__SELECTED PASSAGE__
+++
A Chinese exchange student was sentenced to a year in prison for illegally photographing a Florida naval base. A judge didn’t buy the student’s argument that he was just a tourist.
Meanwhile, the Oregonian has compiled a list of college students from Saudi Arabia who have disappeared in at least eight states and Canada while facing criminal charges. Many have ended up back home.
Chinese students at the University of Toronto want to impeach a newly-elected student government leader because she supports a free Tibet:
The Indian government is calling on U.S. prosecutors to release student-visa holders, nearly all of whom are Indian, caught up in the University of Farmington sting.
Is China’s problem too few college dropouts?
Got some #intled news you think I should be covering? Drop me a line, latitudesnews@gmail.com.
And finally…
Is it nature or is it nurture? My friend and fellow reporter Goldie Blumenstyk makes an interesting point about the recent Pew Research Center polling on American attitudes about immigration. The survey found that education was key to positive views on immigration – three-quarters of the college graduates surveyed agreed with the statement, “America's openness to people from all over the world is essential to who we are as a nation.”
But which group is even more likely to support that view? Young people. Eighty percent of Americans between 18 and 29 years old said the country is stronger when it’s open to the world.
You have to wonder if this result reflects the job colleges are doing to inculcate more cross-cultural awareness – or if today’s students are coming to campus more globally minded than perhaps they get credit for.
+++
(Data records)
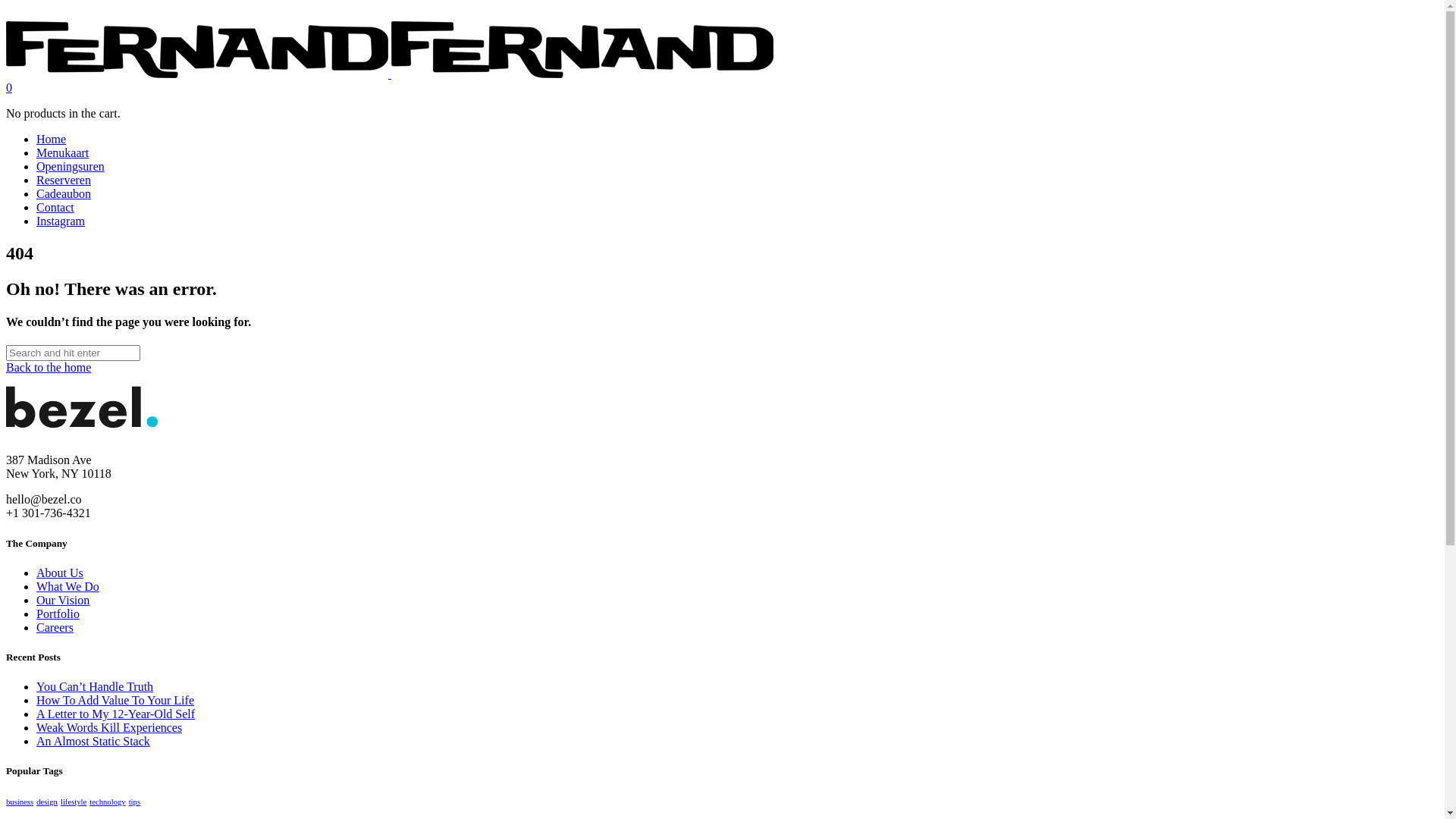
How To Add Value To Your Life Element type: text (115, 699)
Reserveren Element type: text (63, 179)
What We Do Element type: text (67, 586)
Contact Element type: text (55, 206)
business Element type: text (19, 801)
Cadeaubon Element type: text (63, 193)
Back to the home Element type: text (48, 366)
An Almost Static Stack Element type: text (93, 740)
A Letter to My 12-Year-Old Self Element type: text (115, 713)
Weak Words Kill Experiences Element type: text (109, 727)
Openingsuren Element type: text (70, 166)
Instagram Element type: text (60, 220)
technology Element type: text (107, 801)
tips Element type: text (134, 801)
Our Vision Element type: text (62, 599)
Home Element type: text (50, 138)
Careers Element type: text (54, 627)
lifestyle Element type: text (73, 801)
About Us Element type: text (59, 572)
Menukaart Element type: text (62, 152)
0 Element type: text (9, 87)
Portfolio Element type: text (57, 613)
design Element type: text (46, 801)
Given the description of an element on the screen output the (x, y) to click on. 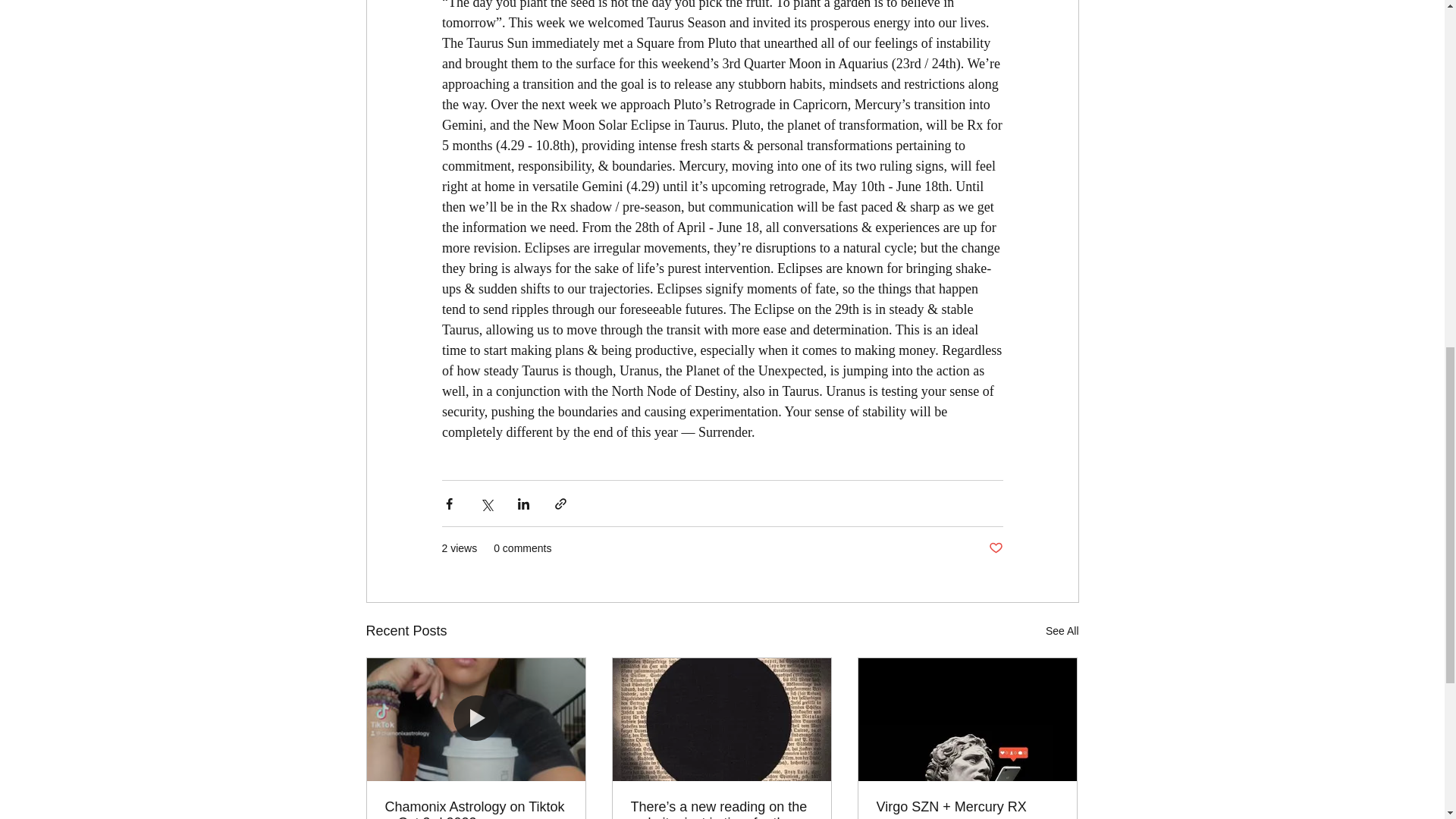
Chamonix Astrology on Tiktok -- Oct 3rd 2023 (476, 809)
Post not marked as liked (995, 548)
See All (1061, 630)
+++
__WHAT THIS EXERCISE ASKS__
[A] In the international education roundup, what percentage of Americans between 18 and 29 years old said the country is stronger when it's open to the world?
[B] Replace "Young people" with "Younger adults" in the international education roundup and write out the passage that begins at the words "But which group" and ends after "get credit for.".
These rows were taken from a separate source.

__ANSWERS FOR THE TASKS__
[A] Eighty percent.

[B]
But which group is even more likely to support that view? Younger adults. Eighty percent of Americans between 18 and 29 years old said the country is stronger when it’s open to the world.
You have to wonder if this result reflects the job colleges are doing to inculcate more cross-cultural awareness – or if today’s students are coming to campus more globally minded than perhaps they get credit for.